EXERCISE AIM
From the excerpt below on warehouse and logistics shortages, copy word for word the passage that begins with "Bassett has been" and ends with "centers, Mr. Spilman said.".

EXCERPTED TEXT
=== Begin Enclosure ===
This week, he said, “we ran out of room. There was nowhere to put anything because we had no trailers,” forcing the company to go out and rent more.
Similar strains are reaching across supply chains, with logistics and warehousing providers struggling to hire distribution workers as the U.S. economy heats up on strong consumer and industrial demand.
Warehousing and storage operators added 13,600 jobs in June, the biggest one-month gain in the sector since November 2020, according to seasonally adjusted preliminary employment figures released Friday by the U.S. Bureau of Labor Statistics.
The labor and equipment shortfalls are creating weeks of logistics-related delays, Mr. Spilman said.
Bassett has been expanding its network of regional warehouses to speed up delivery to customers. The company added four new sites over the past year and is pushing more of its bestselling inventory closer to big population centers, Mr. Spilman said.
“Of course, this effort has been constrained by our general inability to fully stock the facilities,” he said.
The company expects demand to taper off some over the summer as people spend more on travel and dining out.
“But the real question is when do we get these backlogs down to a ‘normal’ level,” Mr. Spilman said. “I’m pretty confident we can do that on the manufacturing side. On the logistics side, I’m less confident. There’s not an obvious solution.”
=== End Enclosure ===
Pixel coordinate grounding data
=== Begin Enclosure ===
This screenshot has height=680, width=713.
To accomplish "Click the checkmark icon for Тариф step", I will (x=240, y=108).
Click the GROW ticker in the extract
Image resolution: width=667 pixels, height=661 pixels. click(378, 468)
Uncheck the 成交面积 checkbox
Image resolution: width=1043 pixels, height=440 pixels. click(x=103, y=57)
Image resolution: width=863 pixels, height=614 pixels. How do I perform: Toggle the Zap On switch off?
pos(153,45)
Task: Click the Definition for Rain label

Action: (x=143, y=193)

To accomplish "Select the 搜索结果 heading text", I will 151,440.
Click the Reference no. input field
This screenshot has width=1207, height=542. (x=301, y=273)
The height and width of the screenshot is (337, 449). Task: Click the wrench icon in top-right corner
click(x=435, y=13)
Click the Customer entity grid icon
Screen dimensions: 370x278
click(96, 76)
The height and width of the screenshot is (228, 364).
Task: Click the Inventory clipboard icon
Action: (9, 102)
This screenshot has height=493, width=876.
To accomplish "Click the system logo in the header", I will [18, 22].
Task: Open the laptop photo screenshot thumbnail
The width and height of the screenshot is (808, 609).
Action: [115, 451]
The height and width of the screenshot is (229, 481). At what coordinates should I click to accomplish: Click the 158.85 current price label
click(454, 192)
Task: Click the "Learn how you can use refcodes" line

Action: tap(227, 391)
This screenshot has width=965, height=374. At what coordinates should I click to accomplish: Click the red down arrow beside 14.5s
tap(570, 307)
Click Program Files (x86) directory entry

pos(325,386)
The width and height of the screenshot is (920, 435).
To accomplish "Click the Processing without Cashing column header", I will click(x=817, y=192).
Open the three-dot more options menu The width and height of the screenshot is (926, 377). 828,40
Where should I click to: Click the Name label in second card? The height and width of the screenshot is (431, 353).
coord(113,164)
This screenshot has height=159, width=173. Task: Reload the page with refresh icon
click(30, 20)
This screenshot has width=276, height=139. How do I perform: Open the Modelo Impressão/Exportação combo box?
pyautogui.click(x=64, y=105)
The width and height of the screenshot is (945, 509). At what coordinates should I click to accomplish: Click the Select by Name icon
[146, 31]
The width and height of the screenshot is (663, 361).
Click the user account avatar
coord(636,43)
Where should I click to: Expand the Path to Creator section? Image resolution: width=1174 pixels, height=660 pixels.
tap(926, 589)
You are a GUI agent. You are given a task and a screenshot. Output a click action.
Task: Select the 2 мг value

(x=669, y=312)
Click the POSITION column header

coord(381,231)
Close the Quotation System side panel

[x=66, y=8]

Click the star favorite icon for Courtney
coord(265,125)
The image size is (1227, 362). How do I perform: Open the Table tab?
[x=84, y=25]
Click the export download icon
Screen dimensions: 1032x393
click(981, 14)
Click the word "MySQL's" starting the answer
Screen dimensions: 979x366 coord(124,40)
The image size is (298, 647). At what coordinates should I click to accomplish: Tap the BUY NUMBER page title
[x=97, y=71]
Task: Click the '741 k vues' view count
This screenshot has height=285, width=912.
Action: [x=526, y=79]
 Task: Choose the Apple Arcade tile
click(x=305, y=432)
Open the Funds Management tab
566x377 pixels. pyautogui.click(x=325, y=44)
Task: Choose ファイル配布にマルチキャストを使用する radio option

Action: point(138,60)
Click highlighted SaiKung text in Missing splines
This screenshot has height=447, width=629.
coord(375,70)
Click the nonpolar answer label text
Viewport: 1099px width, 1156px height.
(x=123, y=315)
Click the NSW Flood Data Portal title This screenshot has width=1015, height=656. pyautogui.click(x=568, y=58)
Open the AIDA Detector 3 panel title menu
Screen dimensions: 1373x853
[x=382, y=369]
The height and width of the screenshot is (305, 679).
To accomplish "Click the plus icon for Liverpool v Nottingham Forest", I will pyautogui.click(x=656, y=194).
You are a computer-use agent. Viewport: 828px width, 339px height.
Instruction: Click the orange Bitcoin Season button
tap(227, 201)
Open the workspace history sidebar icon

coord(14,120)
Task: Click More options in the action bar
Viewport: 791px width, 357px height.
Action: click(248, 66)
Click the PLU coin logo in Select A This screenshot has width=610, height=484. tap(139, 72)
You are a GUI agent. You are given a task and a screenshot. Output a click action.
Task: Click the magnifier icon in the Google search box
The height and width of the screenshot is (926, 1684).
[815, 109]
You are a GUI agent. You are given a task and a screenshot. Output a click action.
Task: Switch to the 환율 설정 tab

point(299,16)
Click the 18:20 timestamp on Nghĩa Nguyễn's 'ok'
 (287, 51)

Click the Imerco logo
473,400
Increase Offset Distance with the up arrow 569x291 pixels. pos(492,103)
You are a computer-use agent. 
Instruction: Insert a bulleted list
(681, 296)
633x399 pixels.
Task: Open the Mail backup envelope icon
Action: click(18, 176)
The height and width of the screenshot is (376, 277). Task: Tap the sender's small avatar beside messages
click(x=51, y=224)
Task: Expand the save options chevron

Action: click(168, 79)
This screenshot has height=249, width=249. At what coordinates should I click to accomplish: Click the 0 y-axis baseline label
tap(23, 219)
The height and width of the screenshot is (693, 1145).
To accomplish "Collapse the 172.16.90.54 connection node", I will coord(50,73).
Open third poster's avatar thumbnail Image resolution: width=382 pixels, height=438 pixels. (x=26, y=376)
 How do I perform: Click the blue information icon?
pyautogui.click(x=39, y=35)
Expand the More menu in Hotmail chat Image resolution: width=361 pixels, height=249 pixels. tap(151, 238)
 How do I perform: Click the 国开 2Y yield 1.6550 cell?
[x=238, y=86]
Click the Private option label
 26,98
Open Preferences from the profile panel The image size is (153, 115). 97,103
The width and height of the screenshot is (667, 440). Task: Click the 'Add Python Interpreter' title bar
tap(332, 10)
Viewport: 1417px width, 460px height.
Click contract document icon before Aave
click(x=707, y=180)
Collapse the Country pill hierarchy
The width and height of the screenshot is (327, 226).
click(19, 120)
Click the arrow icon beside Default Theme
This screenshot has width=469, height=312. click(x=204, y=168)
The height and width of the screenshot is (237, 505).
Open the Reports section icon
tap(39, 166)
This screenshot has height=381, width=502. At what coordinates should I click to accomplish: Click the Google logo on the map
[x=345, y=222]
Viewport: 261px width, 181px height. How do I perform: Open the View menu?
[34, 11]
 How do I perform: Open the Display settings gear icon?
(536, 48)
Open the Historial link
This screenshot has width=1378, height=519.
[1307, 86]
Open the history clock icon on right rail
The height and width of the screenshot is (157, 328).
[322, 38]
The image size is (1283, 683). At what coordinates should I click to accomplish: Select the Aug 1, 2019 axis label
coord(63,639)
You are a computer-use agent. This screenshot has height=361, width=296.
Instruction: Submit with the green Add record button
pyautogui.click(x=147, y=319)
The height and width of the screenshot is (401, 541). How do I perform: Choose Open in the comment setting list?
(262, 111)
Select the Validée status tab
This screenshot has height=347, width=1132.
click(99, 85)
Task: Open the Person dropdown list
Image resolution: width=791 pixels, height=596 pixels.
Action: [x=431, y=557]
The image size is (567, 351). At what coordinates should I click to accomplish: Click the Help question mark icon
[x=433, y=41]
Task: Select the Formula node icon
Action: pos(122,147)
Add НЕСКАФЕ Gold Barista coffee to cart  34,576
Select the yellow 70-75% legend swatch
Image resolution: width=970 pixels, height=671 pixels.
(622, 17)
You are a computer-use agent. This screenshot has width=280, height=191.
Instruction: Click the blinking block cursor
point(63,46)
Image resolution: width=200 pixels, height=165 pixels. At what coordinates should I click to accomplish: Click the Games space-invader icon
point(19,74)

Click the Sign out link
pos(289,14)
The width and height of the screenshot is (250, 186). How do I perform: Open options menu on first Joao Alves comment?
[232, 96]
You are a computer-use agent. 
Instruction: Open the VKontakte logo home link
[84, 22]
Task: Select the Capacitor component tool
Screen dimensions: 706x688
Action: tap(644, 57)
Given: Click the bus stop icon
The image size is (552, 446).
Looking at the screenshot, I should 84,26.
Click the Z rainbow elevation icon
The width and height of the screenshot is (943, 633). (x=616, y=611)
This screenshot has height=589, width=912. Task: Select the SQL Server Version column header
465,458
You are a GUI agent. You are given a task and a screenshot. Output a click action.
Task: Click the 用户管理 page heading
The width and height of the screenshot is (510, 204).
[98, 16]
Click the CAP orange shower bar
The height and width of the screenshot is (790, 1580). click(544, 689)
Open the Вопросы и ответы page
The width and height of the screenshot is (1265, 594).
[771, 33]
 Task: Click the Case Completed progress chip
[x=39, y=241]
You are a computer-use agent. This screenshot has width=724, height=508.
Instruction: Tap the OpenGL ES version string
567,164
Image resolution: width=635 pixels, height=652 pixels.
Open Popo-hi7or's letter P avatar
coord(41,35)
=== End Enclosure ===
TASK ANSWER
Bassett has been expanding its network of regional warehouses to speed up delivery to customers. The company added four new sites over the past year and is pushing more of its bestselling inventory closer to big population centers, Mr. Spilman said.